From: Ted Ts'o <tytso@mit.edu>
Subject: Re: Problems with e4defrag -c
Date: Fri, 7 Jan 2011 14:38:10 -0500
Message-ID: <20110107193810.GP21922@thunk.org>
References: <E1PWFc1-0002cm-QV@tytso-glaptop>
 <4D256E18.3010708@sx.jp.nec.com>
Mime-Version: 1.0
Content-Type: text/plain; charset=us-ascii
Cc: linux-ext4@vger.kernel.org
To: Kazuya Mio <k-mio@sx.jp.nec.com>
Content-Disposition: inline
In-Reply-To: <4D256E18.3010708@sx.jp.nec.com>
Sender: linux-ext4-owner@vger.kernel.org

> > What really matters are the number of extents which are non-tail
> > extents, and smaller than some threshold (probably around 256 MB for
> > most HDD's), and not forced by skips in the logical block numbering
> > (i.e., caused by a file being sparse).  The basic idea here is to go
> > back to why fragments are bad, which is that they slow down file access.
> > If every few hundred megabytes, you need to seek to another part of the
> > disk, it's really not the end of the world.
> 
> What does 256MB mean?

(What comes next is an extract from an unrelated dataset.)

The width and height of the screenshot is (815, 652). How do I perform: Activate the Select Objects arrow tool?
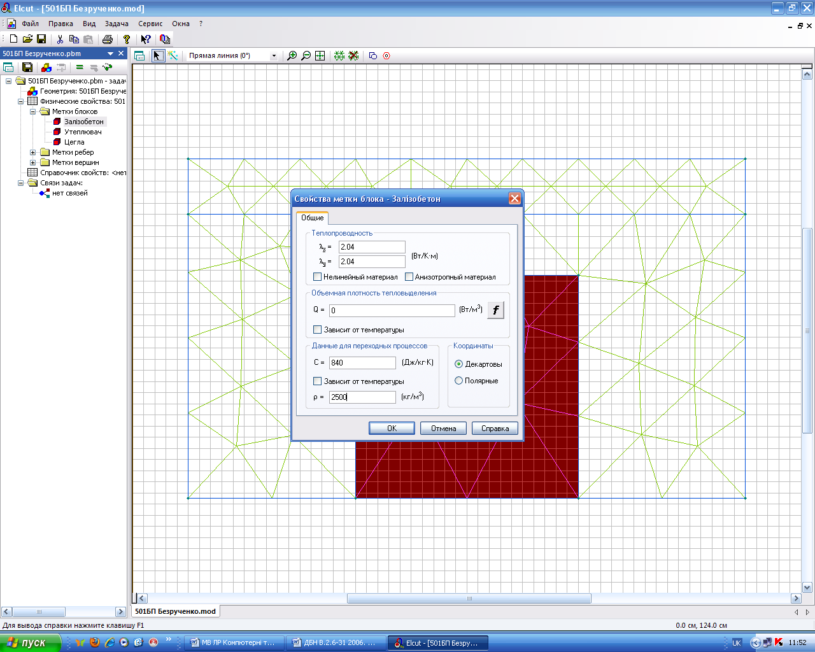click(x=158, y=56)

If "some threshold" means the maximum size of
> one extent, I think the size is 128MB.

256MB was an arbitrary number I picked out of thin air.  My point was
that when we start thinking about defragmentation, especially from a
holistic optimize-the-entire-filesystem perspective, one of the things
that we need to think about is whether a file's fragmentation is "good
enough".  In fact, depending on the flex blockgroup size, it might not
be possible to have contiguous block allocations larger than 32MB or
128MB.

The reason why this matters is because humans will see the
fragmentation score, not just programs, and it's better if the
fragmentation score more accurately reflects the desired end-result.
What I didn't like was the fact that files that were actually
contiguous, but small (say, in a 6k file that was contiguously
allocated), were scored worse than a medium-sized file that was broken
into two pieces.  And if we have a really, really large file, that was
say 2TB, but broken into chunks of 256MB each --- how should these
three example files be scored?

A file which is contiguous is obviously perfect, and there's no reason
to defrag it, so it should have a very good score.  For a really large
file, each of which (aside from the last "tail" fragment) is broken up
into large fragments of 128MB or 256MB each, I'd argue should also be
left alone, and so it should also get a very good score.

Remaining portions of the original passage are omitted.